The San Francisco Chronicle examines how the interior decor of homes featured on reality TV, particularly the grande manses featured in "The Real Housewives of Beverly Hills," is referenced in the homes of reality TV watchers. Says the Chronicle: "Television homes have generally had limited influence on the American public, mostly because viewers knew they weren't real. But by the early 2000s and the explosion of reality programming, watching how people live has made the homes and apartments as much a character as the people who live in them."
Jetson Green eyes SmartHome, a Passive House certified showcase home that's to be built on the grounds of the Cleveland Museum of Natural History. The traditional-style, 2,500-square-foot abode (pictured above) will be open to the public for tours ($5 a head) from June through September.
Re-Nest shares "8 Tips to Organizing a Drying Rack." It's not rocket science but good-to-know advice when eschewing ye olde drying machine.

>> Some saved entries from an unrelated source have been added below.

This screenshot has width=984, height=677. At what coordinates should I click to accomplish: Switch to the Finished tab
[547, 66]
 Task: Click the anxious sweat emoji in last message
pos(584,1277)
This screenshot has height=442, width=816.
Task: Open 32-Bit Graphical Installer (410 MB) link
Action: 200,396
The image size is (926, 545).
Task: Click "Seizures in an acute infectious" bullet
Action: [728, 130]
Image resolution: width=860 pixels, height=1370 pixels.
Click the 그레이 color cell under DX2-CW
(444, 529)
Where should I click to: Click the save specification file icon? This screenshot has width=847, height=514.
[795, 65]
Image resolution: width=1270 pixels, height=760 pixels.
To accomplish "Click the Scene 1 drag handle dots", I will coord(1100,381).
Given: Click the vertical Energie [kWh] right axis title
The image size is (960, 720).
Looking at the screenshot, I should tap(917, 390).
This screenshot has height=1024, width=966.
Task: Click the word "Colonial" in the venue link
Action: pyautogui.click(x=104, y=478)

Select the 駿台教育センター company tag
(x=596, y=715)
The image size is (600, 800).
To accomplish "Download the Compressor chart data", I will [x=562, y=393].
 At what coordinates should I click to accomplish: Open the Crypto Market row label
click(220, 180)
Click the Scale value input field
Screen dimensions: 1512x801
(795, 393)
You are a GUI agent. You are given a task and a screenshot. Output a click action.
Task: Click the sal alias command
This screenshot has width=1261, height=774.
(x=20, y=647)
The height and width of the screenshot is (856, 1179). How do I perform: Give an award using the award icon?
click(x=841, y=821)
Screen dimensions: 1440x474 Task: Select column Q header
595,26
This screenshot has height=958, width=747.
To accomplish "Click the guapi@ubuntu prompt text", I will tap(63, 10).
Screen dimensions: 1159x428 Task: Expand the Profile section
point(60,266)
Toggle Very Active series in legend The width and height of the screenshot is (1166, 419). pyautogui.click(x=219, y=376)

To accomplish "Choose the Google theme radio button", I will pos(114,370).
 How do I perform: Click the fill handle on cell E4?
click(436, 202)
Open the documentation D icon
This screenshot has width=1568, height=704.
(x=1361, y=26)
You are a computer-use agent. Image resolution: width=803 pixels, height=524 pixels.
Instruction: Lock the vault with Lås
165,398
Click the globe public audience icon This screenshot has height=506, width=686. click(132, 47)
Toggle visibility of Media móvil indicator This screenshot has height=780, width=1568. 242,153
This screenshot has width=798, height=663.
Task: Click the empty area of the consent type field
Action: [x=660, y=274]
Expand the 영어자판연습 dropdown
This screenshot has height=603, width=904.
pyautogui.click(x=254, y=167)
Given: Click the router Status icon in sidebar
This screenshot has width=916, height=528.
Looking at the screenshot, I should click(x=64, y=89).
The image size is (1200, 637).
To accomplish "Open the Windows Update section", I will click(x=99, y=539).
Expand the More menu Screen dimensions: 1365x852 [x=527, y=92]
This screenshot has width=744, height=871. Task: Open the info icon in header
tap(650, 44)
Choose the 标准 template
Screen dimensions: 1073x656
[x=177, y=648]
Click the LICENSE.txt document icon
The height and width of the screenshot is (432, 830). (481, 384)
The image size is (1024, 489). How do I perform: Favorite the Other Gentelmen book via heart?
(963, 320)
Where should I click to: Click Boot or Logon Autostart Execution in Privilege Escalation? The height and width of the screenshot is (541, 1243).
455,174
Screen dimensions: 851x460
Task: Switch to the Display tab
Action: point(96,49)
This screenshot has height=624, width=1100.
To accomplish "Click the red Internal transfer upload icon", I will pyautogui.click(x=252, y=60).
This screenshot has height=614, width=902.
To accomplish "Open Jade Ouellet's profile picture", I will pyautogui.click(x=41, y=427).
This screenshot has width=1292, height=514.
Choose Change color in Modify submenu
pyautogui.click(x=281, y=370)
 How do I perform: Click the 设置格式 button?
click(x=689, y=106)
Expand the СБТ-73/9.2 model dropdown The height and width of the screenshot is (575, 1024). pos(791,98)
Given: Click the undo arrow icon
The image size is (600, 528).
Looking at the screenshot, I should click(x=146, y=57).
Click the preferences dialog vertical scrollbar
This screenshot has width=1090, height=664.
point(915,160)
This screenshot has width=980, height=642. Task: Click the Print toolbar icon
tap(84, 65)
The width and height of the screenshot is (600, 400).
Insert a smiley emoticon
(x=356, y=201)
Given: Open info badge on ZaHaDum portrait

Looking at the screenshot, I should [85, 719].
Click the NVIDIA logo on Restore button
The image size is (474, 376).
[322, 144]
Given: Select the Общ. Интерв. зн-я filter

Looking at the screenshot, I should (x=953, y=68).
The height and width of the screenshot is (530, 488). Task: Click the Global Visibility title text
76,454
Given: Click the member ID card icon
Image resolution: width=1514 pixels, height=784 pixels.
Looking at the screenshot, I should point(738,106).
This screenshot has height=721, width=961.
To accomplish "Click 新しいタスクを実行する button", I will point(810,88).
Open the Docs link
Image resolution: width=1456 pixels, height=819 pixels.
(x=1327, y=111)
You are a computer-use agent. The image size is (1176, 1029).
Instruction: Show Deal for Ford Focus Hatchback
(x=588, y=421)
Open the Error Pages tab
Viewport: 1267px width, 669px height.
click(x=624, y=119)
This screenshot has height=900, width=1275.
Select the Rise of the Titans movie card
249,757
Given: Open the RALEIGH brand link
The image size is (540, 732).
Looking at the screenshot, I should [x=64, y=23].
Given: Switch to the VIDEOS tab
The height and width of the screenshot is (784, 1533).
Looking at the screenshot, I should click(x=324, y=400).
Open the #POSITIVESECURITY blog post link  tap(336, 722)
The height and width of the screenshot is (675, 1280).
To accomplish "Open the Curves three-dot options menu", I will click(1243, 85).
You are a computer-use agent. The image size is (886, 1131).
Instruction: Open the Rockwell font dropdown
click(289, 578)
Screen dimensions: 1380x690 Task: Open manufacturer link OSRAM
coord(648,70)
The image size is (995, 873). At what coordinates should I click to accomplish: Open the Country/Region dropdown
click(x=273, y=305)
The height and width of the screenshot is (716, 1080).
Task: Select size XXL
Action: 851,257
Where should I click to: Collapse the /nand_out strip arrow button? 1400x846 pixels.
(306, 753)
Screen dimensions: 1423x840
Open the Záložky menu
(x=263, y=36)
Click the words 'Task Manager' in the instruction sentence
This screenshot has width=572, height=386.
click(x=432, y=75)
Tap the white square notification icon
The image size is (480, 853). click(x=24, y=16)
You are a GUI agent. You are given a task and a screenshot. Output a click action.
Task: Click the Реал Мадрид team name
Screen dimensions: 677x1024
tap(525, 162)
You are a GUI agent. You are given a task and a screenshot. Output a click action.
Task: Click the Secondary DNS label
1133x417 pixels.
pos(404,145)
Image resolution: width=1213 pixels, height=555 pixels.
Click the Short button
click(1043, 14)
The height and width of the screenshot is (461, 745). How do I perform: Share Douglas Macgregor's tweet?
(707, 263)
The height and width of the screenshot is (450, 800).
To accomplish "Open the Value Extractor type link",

The Wall Street Journal chats landscape urbanism and tulips with Adriaan Geuze, founding partner and design director of high-profile landscape design firm, West 8.
Natural Home reviews the basics of home energy efficiency.
The Daily Mail gets lost in the labyrinthine layout of IKEA. Reads the article: "The home furnishing chain’s mazy layouts are a psychological weapon to part shoppers from their cash, an expert in store design claims. The theory is that while following a zig-zag trail between displays of minimalist Swedish furniture, a disorientated IKEA customer feels compelled to pick up a few extra impulse purchases."
USA Today exposes the dangerous side of green home construction as "Green House" blogger Wendy Koch winds up in the ER after being exposed to carbon monoxide while visiting her under-construction green home. Yikes!
GOOD pays a visit to the Los Angeles Eco-Village (LAEV), a sustainable community of 30 or so residents that aims demonstrate "higher quality living patterns at a lower environmental impact." What exactly goes on at LAEV? Think beekeeping, chicken raising, organic gardening and commuting by bicycle.
The Washington Post has the dirt on dishwashers.
Curbed shares the deplorable story of a British woman who took in a rescue dog, a stray Jack Russell terrier named Harvey, and returned him to the kennel two days later because he clashed with her curtains. As Curbed notes: "Just a guess, but someone so tasteless probably has hideous curtains, anyway."